[Question] How to retrieve all documents in weaviate?

Description

I want to get all documents in weaviate, but it always return just part of my query to me.
For example,

client=weaviate.Client(weaviate_url) 
query = (
    client.query.get(class_name, ["content", "source", "idx"])
    .with_where({
        "path": ["source"],  
        "operator": "Equal",  
        "valueString": doc_name
    })
)
len(response['data']['Get'][class_name])  # 100

But it’s actually 450 documents. If I add with_limit(2000), I can get right response.

client=weaviate.Client(weaviate_url) 
query = (
    client.query.get(class_name, ["content", "source", "idx"])
    .with_where({
        "path": ["source"],  
        "operator": "Equal",  
        "valueString": doc_name
    })
)
response = query.with_limit(2000).do()
len(response['data']['Get'][class_name])  # 450

But If real number of documents are larger than 2000, it will return wrong result for me.
Would somebody can tell me how to deal with it?

Thanks!

Server Setup Information

  • Weaviate Server Version: 3.24.1

Any additional Information

hi @cyc00518 !! Welcome to our community :hugs: !!

You can use our cursor api, as stated here:

Also, I noticed you are using our python client version 3.24.1.

We strongly suggest using the new python v4 client, as it will have significant performance improvements for read and write operations, as it will leverage GRPC instead REST/HTTP

Let me know if this helps or if there is any other help I can provide!

Thanks!

Hi, @DudaNogueira!
Thanks for your quick reply!

Sorry, I think I might lose that document on your guide page.

Honestly, I do really find that you release v4 version. But I build a knowledge platform in my company based on v3 version early last year. So it might took quite much time to transfer to new v4 version… :melting_face:

In fact, I still have one question, hope you don’t mind I ask in this page.

About my knowledge platform mentioned above, I should build a delete function for user to delete what they uploaded before. I use with_where to filter those data in weaviate , but I find
Equal operator doesn’t return precise result for me.

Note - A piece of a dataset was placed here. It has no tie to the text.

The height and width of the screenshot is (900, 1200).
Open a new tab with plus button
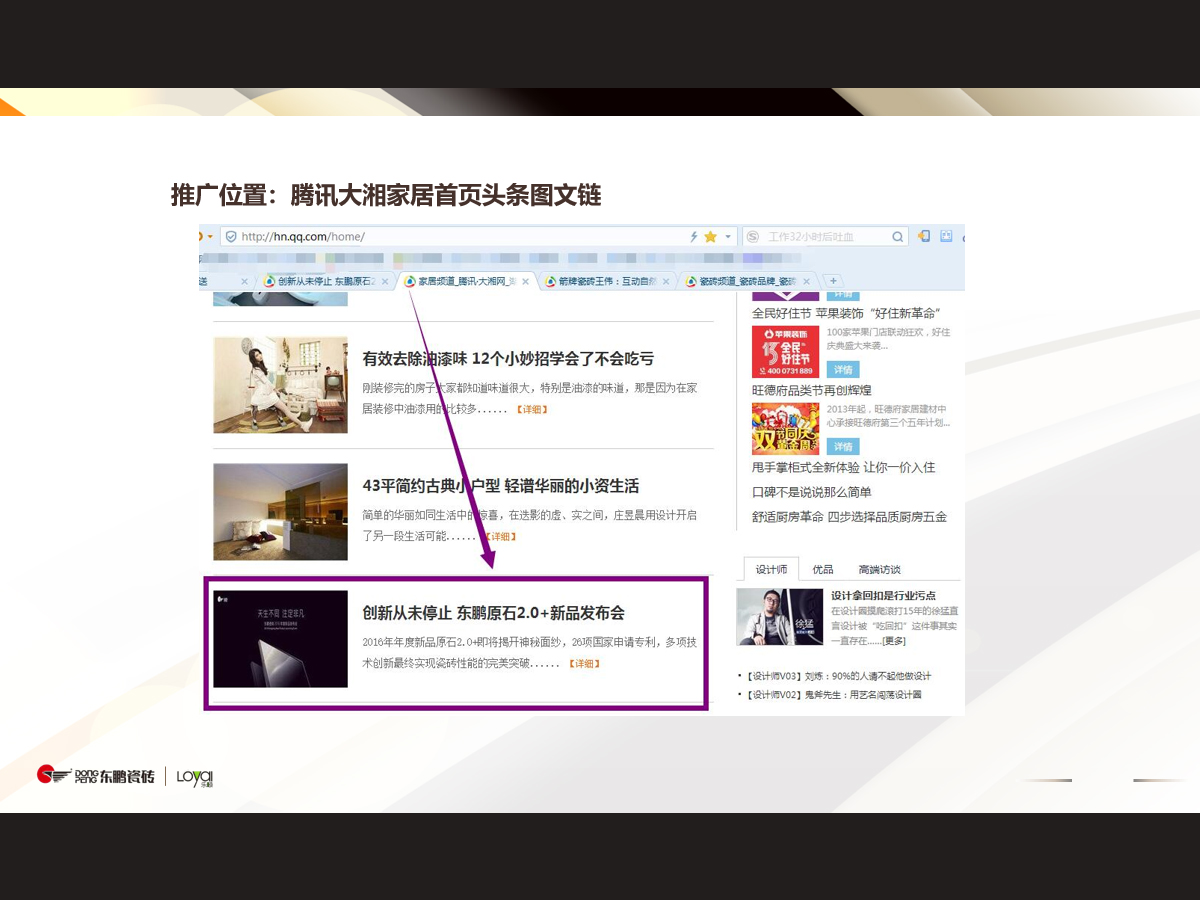[x=832, y=281]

For example, I want to filter source == '請假.txt', but it will return source == 請假.txt and source == 請假_53.txt. So I need to add filter rule by myself.

import weaviate
class_name= 'TEST'
client=weaviate.Client(weaviate_url)
doc_name='請假.txt'     
response = (
    client.query.get(class_name, properties=["_additional {id}", "source"])
    .with_where({
        "path": ["source"],
        "operator": "Equal",
        "valueString": doc_name
    })  
).with_limit(20000).do()

source_set = set([item['source'] for item in response['data']['Get'][class_name]])
print(source_set)
# {'請假.txt', '請假_53.txt'} ->  I hope it should only be '請假.txt'

Is it a right behavior for Equal operator ? Or it is some bug for Chinese file_name?

Thanks!!